Top Five Underrated Hosted Games — 2023

I don’t really think it’s necessary to dredge up old drama, no.

4 Likes

I think the issue in Paradox Factor is less philosophical vs power fantasy and more to do with just the pure frustration of it. The frustration is intentional, but in a time travel game where things go wrong, it’s kind of nuts to present the player with a range of choices that restricts any ideas they might have. The frustration is compounded by the simple fact that it’s a game and you end up trying a bunch of different combinations of things - not necessarily to get a good ending but just to “unlock” more options.

I thought at the time about how well the New Game+ aspect of A Kiss from Death worked. Not sure where A Kiss from Death lands in overall rankings but I thought it handled the “try again” mechanic really well.

I think a great example of time travel working extremely well while still exploring difficult decisions was Life is Strange. It’s a little unfair to compare a AAA title like that to a Hosted Games entry, but it illustrates just how difficult it can be to create a time travel experience that isn’t frustrating, conveys the weight of unintended consequences, and is emotionally satisfying.

5 Likes

I’m going to disagree there. It’s one of those things where it depends on how you look at it. I don’t think I found it frustrating at all. It was more like a puzzle with lots of moving pieces, and in the end you have to come to terms with sometimes there are things you just can’t fix even if you had the power to go back in time. And perhaps there is even some peace in that. I mean how many times have we stopped and thought ,“if only I had have done this instead, would things have turned out better?”

Anyway, to me it had a very butterfly effect type storyline if you’ve ever seen that movie. Events don’t tend to move in isolation, fixing one thing sets different futures in motion for better or worse.

4 Likes

Oh no, that part totally tracks insofar as playing around with unintended consequences. Butterfly Effect did it and had the luxury of being a non-interactive medium. Even so it still had an absolutely bonkers ending in the original cut where Ashton Kutcher unalives himself in utero - test audiences hated that.

→ ENTRIES PROVIDED:
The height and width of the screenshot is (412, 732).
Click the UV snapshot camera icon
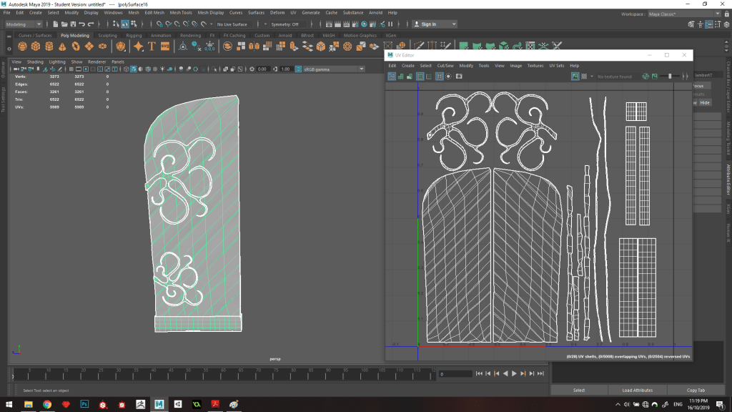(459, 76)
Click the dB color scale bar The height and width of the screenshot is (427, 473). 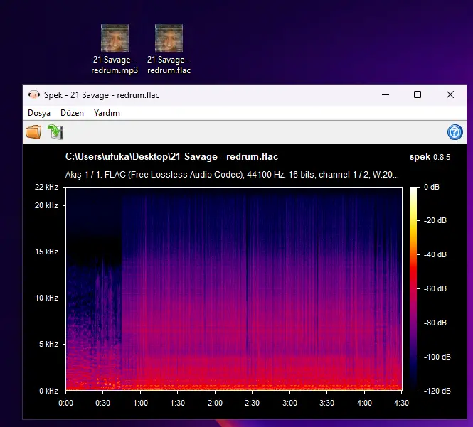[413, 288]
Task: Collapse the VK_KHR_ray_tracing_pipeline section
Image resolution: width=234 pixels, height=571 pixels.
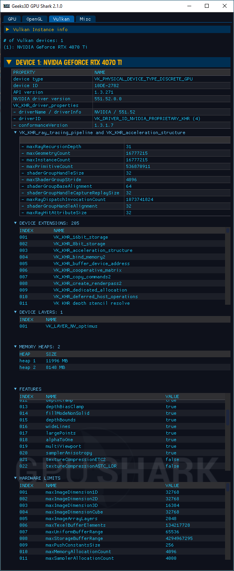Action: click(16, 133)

→ REQUIRED WORK:
1) From the forum thread, write out the passage starting at "Anyway, to me" and ending at "audiences hated that.".
2) In the forum thread, which AAA title is given as a great example of time travel working extremely well while still exploring difficult decisions?

→ PER-TASK ANSWERS:
1)
Anyway, to me it had a very butterfly effect type storyline if you’ve ever seen that movie. Events don’t tend to move in isolation, fixing one thing sets different futures in motion for better or worse.

4 Likes

Oh no, that part totally tracks insofar as playing around with unintended consequences. Butterfly Effect did it and had the luxury of being a non-interactive medium. Even so it still had an absolutely bonkers ending in the original cut where Ashton Kutcher unalives himself in utero - test audiences hated that.

2) Life is Strange